CenterNet and TTFNet define the training sample strategy.

In summary, the total loss of the TTFNet algorithm can be expressed as follows:

(13) L t t f = w loc L loc + w reg L reg ,

where w loc = 1.0 and w reg = 5.0.

2.3 Algorithm improvement

The performance of the TTFNet algorithm is very excellent, which can shorten the training time by several times or even more than ten times while maintaining a very fast reasoning speed and better accuracy than CenterNet.

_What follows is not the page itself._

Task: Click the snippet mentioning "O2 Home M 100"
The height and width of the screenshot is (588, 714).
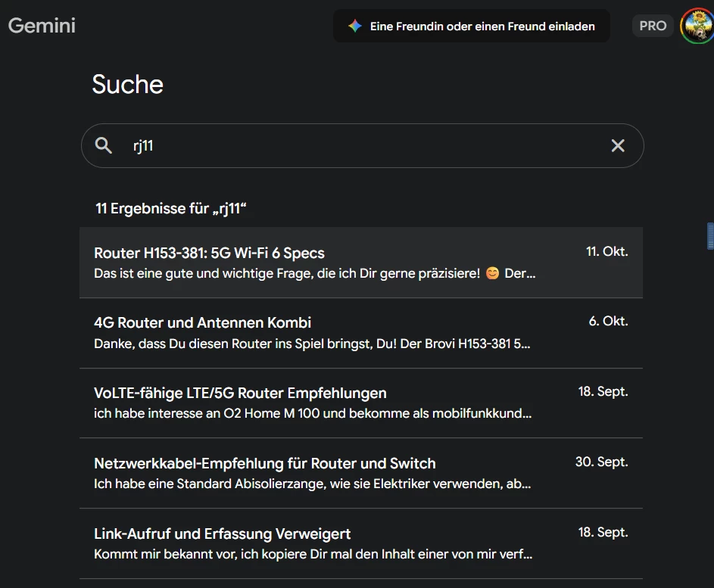Action: point(312,414)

Therefore, we made the following improvements based on the TTFNet algorithm.

2.3.1 Backbone network

Wang et al. [21] attributed the reason that the previous neural network architecture requires a large amount of reasoning calculation to the repetition of gradient information in network optimization, and they designed the CSPNet network structure as shown in Figure 5 using the idea of splitting and merging. In this structure, the feature map is first divided into two parts according to the proportion, which is propagated forward, respectively, and then merged into a complete feature map. This structure can not only increase the gradient propagation path but also reduce the network memory flow, balance the calculation, and improve the network learning efficiency.

Figure 5

CSPNet structure.

The underground object detection task is not many types of targets, and the computing equipment is limited, so it does not need too deep and too wide backbone network to extract features. But considering the complex underground environment, in order to enhance the robustness of the algorithm and further improve the computing speed, this article introduces pooling in the basic module of CSPNet. When the downsampling rate is 2, the CSPNet structure is improved as shown in Figure 6. The right structure of the module is kept unchanged, and 2 × 2 average pooling or maximum pooling is added before the left convolution to realize downsampling. To facilitate the description, these two structures are called AvgCSPNet and MaxCSPNet, respectively.

Figure 6

The CSPNet structure is used in this paper.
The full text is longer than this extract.